* What is asked *
Reproduce the lines starting at the one containing "Given: Click the Feb label on time axis" and ending at the one containing "tap(305, 463)", with "table row" changed to "grid row" and nothing else altered.
==============================
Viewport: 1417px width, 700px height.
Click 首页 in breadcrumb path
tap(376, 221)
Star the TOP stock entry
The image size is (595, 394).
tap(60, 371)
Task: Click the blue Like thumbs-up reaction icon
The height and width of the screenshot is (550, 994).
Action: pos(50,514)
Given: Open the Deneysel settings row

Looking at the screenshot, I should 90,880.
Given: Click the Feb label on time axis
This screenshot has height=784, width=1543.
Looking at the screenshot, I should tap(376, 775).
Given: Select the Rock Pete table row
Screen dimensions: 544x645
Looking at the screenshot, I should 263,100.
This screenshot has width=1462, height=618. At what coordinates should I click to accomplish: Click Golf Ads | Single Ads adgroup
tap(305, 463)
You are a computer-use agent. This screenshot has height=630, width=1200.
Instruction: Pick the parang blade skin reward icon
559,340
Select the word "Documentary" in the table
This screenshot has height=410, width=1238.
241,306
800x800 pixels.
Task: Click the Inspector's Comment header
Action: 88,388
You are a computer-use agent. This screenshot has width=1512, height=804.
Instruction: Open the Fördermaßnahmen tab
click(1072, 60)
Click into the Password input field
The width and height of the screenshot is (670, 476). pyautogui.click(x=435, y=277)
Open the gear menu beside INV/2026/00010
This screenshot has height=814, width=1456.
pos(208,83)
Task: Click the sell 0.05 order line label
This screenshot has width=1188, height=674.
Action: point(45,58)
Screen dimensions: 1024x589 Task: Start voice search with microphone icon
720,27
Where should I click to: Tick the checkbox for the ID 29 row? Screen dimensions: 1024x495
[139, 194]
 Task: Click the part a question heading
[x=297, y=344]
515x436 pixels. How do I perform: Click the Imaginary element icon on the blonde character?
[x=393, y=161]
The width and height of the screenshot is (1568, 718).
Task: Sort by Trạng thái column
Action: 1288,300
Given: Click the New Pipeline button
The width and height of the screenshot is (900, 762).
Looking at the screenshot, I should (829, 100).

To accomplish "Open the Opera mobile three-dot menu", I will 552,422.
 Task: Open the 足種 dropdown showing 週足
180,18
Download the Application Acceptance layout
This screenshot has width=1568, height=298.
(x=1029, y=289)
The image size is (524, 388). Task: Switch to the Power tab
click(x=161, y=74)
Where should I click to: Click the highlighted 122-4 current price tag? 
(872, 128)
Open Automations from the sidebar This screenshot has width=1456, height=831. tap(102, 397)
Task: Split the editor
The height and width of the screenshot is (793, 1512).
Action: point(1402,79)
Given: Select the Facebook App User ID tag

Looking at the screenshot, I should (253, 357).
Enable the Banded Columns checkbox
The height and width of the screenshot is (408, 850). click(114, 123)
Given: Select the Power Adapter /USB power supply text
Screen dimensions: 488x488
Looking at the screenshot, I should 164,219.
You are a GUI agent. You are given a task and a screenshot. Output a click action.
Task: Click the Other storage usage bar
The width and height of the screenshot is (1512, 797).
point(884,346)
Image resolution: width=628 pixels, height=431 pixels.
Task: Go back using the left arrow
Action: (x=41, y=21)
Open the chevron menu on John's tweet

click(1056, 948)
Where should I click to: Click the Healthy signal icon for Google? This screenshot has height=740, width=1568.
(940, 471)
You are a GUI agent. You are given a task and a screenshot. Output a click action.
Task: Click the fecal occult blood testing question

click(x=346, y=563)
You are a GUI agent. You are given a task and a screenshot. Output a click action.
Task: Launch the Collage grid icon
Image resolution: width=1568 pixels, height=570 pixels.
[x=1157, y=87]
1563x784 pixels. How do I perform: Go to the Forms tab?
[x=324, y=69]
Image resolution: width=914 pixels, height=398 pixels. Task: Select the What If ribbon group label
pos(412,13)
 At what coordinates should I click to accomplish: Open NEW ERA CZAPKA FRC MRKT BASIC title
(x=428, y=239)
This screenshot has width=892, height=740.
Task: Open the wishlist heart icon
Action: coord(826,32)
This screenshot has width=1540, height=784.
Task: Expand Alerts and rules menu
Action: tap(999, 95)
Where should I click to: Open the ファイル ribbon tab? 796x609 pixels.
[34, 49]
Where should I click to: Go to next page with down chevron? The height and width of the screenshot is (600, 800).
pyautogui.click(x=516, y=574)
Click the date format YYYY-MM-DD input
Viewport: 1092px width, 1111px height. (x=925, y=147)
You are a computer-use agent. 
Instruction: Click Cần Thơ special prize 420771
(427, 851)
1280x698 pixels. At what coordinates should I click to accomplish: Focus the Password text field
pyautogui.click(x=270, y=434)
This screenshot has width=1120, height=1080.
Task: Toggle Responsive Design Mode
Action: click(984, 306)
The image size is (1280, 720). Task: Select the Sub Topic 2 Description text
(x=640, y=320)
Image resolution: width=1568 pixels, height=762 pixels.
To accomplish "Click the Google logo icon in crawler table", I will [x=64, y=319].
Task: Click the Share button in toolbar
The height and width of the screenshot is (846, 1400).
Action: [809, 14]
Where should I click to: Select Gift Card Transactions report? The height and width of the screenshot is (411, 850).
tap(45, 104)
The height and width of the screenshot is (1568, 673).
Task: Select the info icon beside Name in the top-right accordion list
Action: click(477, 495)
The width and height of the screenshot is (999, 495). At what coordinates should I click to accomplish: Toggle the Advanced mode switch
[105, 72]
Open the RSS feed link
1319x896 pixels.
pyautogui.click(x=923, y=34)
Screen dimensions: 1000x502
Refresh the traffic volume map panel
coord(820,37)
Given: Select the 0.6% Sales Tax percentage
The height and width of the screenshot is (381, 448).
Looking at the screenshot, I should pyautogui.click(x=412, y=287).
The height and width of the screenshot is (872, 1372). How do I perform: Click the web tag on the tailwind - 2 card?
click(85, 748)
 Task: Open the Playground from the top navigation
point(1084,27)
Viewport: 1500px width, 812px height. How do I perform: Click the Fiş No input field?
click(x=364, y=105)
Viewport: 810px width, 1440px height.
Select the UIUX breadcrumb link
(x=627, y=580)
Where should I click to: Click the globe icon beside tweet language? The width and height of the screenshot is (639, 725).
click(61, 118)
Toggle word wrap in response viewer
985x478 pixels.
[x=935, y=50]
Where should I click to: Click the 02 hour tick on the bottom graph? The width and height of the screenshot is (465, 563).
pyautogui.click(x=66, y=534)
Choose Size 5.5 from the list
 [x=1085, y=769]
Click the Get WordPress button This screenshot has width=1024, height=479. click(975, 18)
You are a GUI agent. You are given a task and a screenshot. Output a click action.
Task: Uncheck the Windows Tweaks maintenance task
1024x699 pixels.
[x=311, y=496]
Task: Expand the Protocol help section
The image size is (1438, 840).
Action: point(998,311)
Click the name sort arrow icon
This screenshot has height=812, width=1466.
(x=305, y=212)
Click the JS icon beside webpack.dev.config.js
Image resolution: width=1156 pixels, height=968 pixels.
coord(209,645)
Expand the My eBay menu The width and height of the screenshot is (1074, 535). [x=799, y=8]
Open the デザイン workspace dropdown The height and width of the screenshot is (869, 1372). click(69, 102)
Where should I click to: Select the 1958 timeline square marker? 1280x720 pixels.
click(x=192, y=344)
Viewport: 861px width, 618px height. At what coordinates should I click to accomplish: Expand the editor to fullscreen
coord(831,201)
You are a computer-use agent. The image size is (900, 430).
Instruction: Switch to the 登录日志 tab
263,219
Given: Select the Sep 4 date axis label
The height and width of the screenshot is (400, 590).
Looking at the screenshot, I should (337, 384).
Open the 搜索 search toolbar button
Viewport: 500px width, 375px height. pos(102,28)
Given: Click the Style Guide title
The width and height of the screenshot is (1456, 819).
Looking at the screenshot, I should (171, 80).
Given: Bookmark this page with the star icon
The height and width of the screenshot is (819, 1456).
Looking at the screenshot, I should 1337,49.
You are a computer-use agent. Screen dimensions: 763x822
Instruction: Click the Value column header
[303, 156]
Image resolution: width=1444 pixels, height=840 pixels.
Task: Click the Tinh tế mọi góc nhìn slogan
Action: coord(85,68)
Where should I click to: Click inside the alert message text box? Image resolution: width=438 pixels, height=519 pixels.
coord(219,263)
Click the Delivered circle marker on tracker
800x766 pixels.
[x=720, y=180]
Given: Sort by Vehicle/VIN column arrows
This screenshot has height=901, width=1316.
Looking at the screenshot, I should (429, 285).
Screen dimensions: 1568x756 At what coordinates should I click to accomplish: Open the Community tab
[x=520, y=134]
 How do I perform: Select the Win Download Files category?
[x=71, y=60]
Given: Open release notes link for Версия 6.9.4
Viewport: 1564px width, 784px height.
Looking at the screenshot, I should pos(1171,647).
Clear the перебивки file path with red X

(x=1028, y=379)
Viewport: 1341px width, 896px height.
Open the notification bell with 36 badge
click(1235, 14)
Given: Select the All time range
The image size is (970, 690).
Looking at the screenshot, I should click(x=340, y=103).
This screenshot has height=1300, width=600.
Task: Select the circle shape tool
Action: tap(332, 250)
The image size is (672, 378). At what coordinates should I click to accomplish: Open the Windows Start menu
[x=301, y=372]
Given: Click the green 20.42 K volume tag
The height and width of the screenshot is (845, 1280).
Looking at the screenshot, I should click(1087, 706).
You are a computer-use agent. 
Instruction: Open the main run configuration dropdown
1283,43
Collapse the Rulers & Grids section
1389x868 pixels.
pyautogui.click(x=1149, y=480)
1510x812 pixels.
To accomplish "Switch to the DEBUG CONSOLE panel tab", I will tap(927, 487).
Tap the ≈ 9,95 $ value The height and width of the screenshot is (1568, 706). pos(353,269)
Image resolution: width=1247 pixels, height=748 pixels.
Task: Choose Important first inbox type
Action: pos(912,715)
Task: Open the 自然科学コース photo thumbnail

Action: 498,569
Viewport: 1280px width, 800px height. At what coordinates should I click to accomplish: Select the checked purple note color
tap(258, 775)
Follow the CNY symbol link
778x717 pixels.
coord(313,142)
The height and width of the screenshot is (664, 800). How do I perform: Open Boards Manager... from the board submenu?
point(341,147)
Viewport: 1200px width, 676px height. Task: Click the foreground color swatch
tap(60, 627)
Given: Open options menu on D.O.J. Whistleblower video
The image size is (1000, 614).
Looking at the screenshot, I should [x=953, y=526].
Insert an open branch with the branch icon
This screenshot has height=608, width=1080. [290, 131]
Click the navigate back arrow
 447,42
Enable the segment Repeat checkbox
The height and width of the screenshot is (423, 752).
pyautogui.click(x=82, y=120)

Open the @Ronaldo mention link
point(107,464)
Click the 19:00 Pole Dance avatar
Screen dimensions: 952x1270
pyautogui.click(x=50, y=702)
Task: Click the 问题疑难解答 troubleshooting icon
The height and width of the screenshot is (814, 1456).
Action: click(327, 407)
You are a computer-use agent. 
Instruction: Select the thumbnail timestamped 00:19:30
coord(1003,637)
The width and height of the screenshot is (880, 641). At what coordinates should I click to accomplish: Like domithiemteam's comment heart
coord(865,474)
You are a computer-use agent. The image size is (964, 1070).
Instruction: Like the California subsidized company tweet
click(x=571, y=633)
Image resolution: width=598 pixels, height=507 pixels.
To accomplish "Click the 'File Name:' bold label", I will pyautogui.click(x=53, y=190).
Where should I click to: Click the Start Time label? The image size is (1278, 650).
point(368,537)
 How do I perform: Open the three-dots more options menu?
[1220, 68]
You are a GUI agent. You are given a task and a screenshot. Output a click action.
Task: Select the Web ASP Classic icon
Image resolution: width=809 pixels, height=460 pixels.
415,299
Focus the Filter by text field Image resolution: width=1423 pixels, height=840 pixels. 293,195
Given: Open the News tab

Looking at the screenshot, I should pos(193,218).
==============================
* Correct response *
Given: Click the Feb label on time axis
This screenshot has height=784, width=1543.
Looking at the screenshot, I should tap(376, 775).
Given: Select the Rock Pete grid row
Screen dimensions: 544x645
Looking at the screenshot, I should 263,100.
This screenshot has width=1462, height=618. At what coordinates should I click to accomplish: Click Golf Ads | Single Ads adgroup
tap(305, 463)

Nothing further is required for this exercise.